With an R2 of .1694, strikeouts is not a great predictor for runs. Further, it is statistically significant at the .05 level, but not at .001 like our other predictors. This is not surprising. We can expect that better teams may have better offense and defense. But this predictor, as a defensive statistic, is further removed from the other relationships, which are all related to offense.
==================================================
Finally, we investigate the new statistics cited by the authors of “Moneyball”. There are three such variables in our data set: on-base percentage, slugging and on-base percentage plus slugging.

##
## Call:
## lm(formula = runs ~ new_onbase, data = mlb11)
##
## Residuals:
## Min 1Q Median 3Q Max
## -58.270 -18.335 3.249 19.520 69.002
##
## Coefficients:
## Estimate Std.
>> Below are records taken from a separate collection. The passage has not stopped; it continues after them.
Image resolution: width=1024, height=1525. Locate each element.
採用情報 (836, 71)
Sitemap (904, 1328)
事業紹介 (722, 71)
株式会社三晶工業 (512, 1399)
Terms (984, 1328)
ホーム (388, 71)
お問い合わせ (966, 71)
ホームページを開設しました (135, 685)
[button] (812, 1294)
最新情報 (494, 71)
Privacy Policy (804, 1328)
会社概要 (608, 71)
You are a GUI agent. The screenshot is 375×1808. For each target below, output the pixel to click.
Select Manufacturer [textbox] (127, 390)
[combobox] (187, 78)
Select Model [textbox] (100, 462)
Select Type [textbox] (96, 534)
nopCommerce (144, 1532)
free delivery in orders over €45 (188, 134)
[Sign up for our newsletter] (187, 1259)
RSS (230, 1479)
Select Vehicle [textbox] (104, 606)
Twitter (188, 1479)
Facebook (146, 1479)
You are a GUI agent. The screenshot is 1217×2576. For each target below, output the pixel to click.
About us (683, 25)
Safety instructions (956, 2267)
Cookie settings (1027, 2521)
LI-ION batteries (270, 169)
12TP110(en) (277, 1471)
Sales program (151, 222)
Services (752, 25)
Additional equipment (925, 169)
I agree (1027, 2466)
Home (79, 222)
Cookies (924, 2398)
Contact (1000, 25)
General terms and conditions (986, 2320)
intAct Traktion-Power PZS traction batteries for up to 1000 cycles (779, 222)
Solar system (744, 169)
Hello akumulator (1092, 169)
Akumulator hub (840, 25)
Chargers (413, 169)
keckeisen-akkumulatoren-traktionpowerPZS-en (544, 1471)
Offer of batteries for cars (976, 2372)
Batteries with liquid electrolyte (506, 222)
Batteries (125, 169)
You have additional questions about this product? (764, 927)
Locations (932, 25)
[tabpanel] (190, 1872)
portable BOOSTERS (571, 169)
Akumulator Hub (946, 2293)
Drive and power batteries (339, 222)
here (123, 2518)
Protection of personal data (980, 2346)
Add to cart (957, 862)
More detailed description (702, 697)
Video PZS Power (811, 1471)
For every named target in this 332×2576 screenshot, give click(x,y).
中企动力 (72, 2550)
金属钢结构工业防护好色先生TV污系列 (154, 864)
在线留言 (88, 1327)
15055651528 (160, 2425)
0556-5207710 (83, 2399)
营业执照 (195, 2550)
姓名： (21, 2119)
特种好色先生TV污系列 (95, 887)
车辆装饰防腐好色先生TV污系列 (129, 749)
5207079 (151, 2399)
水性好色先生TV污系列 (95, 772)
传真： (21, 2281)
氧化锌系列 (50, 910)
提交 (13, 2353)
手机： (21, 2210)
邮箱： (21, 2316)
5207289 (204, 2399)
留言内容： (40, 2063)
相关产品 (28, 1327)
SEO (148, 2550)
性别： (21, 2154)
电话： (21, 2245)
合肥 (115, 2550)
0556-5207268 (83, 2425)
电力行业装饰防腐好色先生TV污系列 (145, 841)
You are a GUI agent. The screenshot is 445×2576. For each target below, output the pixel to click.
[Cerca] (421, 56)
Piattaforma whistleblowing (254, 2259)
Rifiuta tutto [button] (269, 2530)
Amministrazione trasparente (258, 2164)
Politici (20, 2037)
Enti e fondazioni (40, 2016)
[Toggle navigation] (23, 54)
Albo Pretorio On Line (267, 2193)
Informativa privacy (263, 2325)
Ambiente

Error t value Pr(>|t|)
## (Intercept) -1118.4 144.5 -7.741 1.97e-08 ***
## new_onbase 5654.3 450.5 12.552 5.12e-13 ***
## ---
## Signif. codes: 0 '***' 0.001 '**' 0.01 '*' 0.05 '.' 0.1 ' ' 1
##
## Residual standard error: 32.61 on 28 degrees of freedom
## Multiple R-squared: 0.8491, Adjusted R-squared: 0.8437
## F-statistic: 157.6 on 1 and 28 DF, p-value: 5.116e-13


##
## Call:
## lm(formula = runs ~ new_slug, data = mlb11)
##
## Residuals:
## Min 1Q Median 3Q Max
## -45.41 -18.66 -0.91 16.29 52.29
##
## Coefficients:
## Estimate Std. Error t value Pr(>|t|)
## (Intercept) -375.80 68.71 -5.47 7.70e-06 ***
## new_slug 2681.33 171.83 15.61 2.42e-15 ***
## ---
## Signif. codes: 0 '***' 0.001 '**' 0.01 '*' 0.05 '.' 0.1 ' ' 1
##
## Residual standard error: 26.96 on 28 degrees of freedom
## Multiple R-squared: 0.8969, Adjusted R-squared: 0.8932
## F-statistic: 243.5 on 1 and 28 DF, p-value: 2.42e-15


##
## Call:
## lm(formula = runs ~ new_obs, data = mlb11)
##
## Residuals:
## Min 1Q Median 3Q Max
## -43.456 -13.690 1.165 13.935 41.156
##
## Coefficients:
## Estimate Std. Error t value Pr(>|t|)
## (Intercept) -686.61 68.93 -9.962 1.05e-10 ***
## new_obs 1919.36 95.70 20.057 < 2e-16 ***
## ---
## Signif. codes: 0 '***' 0.001 '**' 0.01 '*' 0.05 '.' 0.1 ' ' 1
##
## Residual standard error: 21.41 on 28 degrees of freedom
## Multiple R-squared: 0.9349, Adjusted R-squared: 0.9326
## F-statistic: 402.3 on 1 and 28 DF, p-value: < 2.2e-16




## [1] "The mean of the residuals is "
## [1] 2.181126e-16
##
## studentized Breusch-Pagan test
##
## data: m8
## BP = 0.056807, df = 1, p-value = 0.8116
It turns out the new statistics are very well correlated with runs scored. The R2 of the conglomerate statistic, on-base percentage plus slugging is .9349. The p-value for the slope of the regression is 2 * 10-16 . The residuals are approximately normal. They appear to be stable and our model for our new statistic is an appropriate model.